Y se lanzan al Caribe en yolas, balsas, neumáticos de camiones. Rezan a santos, orishas y loas, esperando alcanzar alguna orilla, donde nadie quiere recibirlos. De operarse el milagro y, sorteando tiburones y huracanes, llegarán a acostar en el continente; cuando tras cruzar desiertos y pasar el río ya se creen salvados, puede aparecérseles un mayoral, reencarnado en guardia fronterizo, que desde su caballo reparte con saña latigazos sobre las oscuras espaldas mojadas, como sucedió hace pocos días en Texas. Los cuerpos azotados por el guardaplantaciones llegaban de Haití, la primera nación independiente de América Latina, la primera república negra, el primer y único territorio donde los negros esclavizados consiguieron ser victoriosos, logrando emanciparse por sí mismos. Los azotes seguían el mismo ritmo con que cayeron los machetazos del ejército dominicano, al que el dictador Rafael Leónidas Trujillo ordenó en 1937 la masacre de cuanto haitiano se les apareciera en el camino. La misma cadencia, cargada de rabia, con la que Francia exigió el pago de una indemnización millonaria que frenó el desarrollo de su antigua colonia, con la que el mundo titubeó en reconocer diplomáticamente a Haití como república soberana, y aún le da la espalda.

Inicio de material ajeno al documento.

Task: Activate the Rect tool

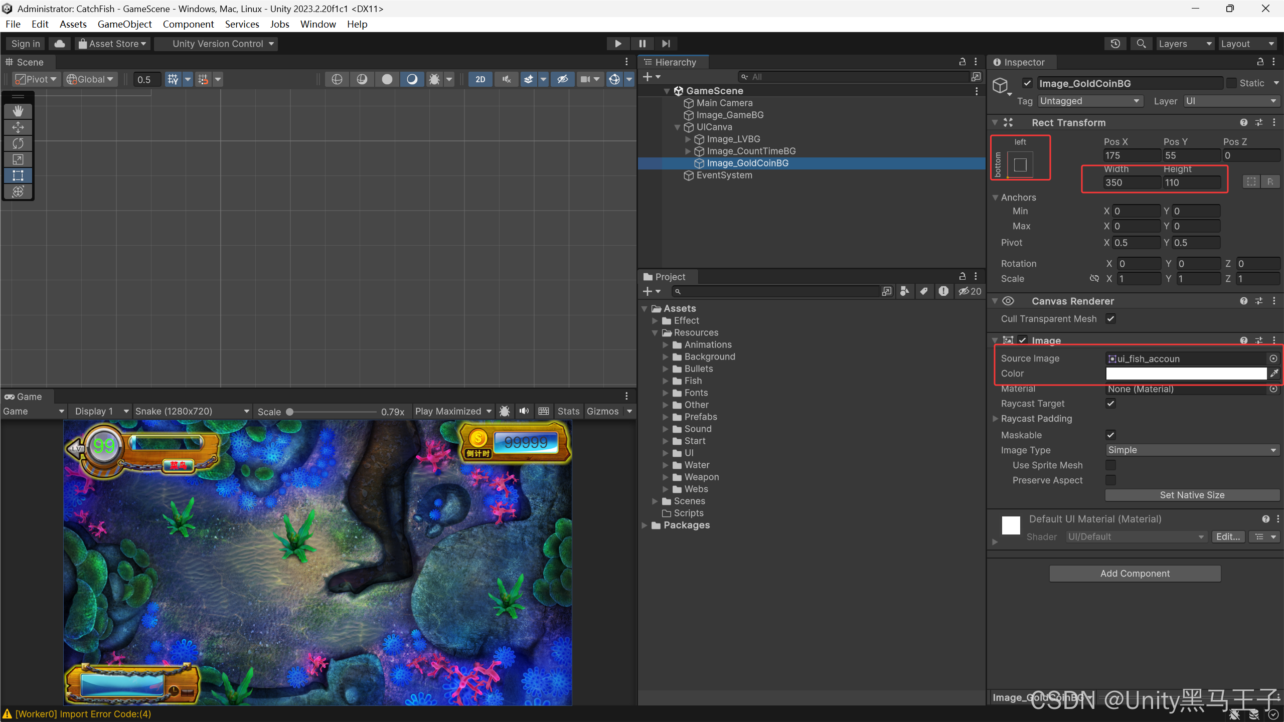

Son entonces privilegiados los caribeños que han conseguido escapar. Aunque nunca se logre del todo el alejamiento ni el privilegio sea tan rotundo como pudiera parecer. Queda la nostalgia, que es un padecimiento real y no meramente poético; que horada, enferma. Queda, todavía más abrumador, el peso del Caribe infiltrado para siempre como plomo en la sangre, recorriendo cada resquicio de nuestro cuerpo y contaminando los territorios que transitamos, de un rincón a otro del planeta.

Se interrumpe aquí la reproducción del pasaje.